Finalement compréhensible après 500 kilomètres de voyage en Greyhound et quelques brûlures solaires que je sens très présentes.

Terrasse sur le toit, style poêle à frire, ce qui nous convient très bien.

 

http://www.paris.web66.com/toureiff/w95/phillye_1.jpg

 

Il est un peu tard pour aller voir les Amish à Lancaster en évoquant le film Witness avec Harrison Ford et Kelly McGillis.

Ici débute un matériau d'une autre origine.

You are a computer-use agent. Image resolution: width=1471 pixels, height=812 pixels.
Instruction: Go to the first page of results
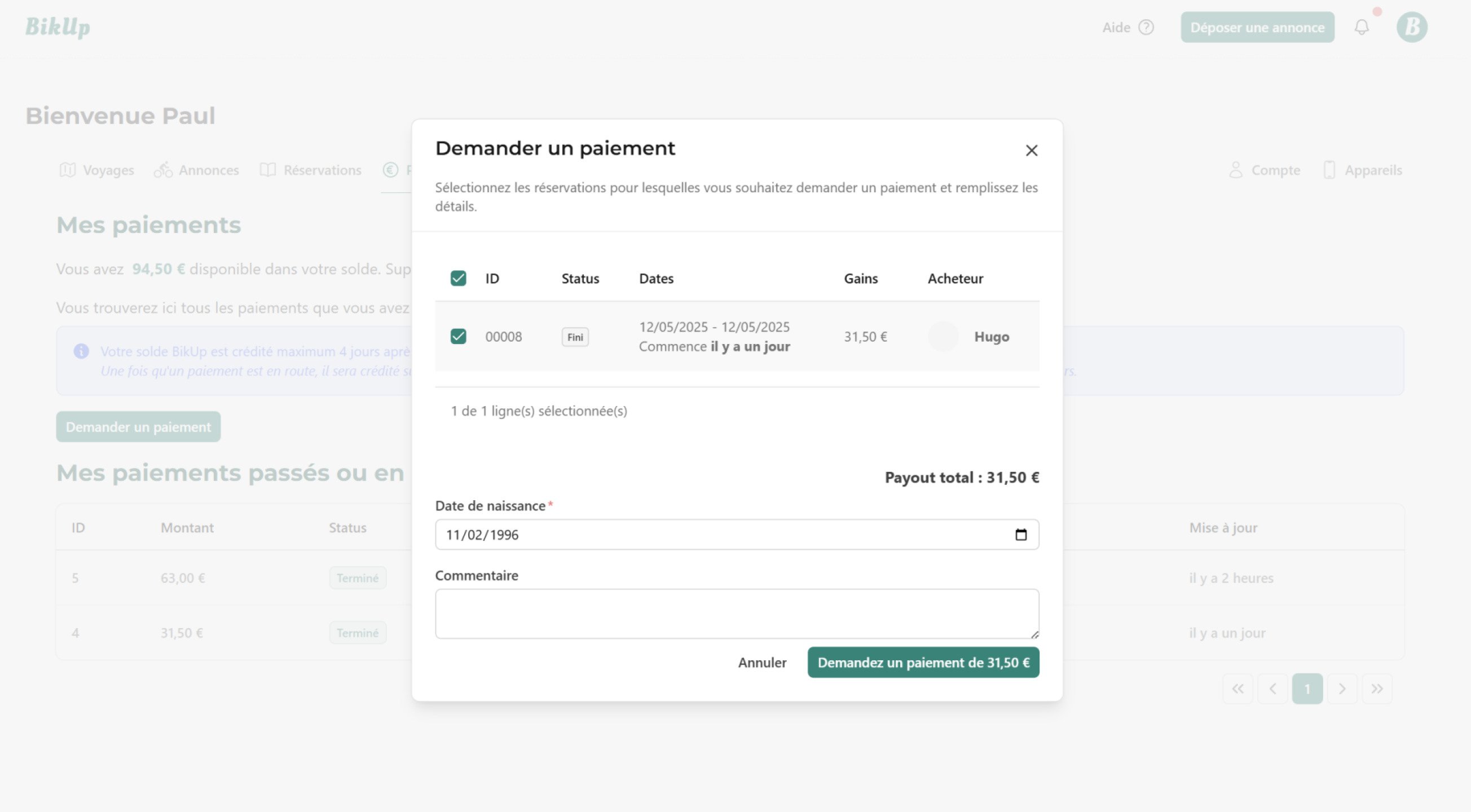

L'Audi de Graham étant en panne de circuit électrique, je pousse mon hôte à m'accompagner à Camden et son gigantesque aquarium. OK.

 

Taxi efficace et compétent jusqu'au Penn's Landing, on s'étonne de ne pas voir placardées des affichettes du style "vous êtes instamment priés de ne pas lâcher les poignées de portières avant l'arrêt complet du véhicule". Un peu secoué, je fais quand même les honneurs de l'Olympia qui s'enorgueillit d'être le premier vaisseau métallique de la marine américaine.

 

http://www.paris.web66.com/toureiff/w95/olympia.jpg

 

Puis traversée du Delaware vers le New Jersey par le ferry local.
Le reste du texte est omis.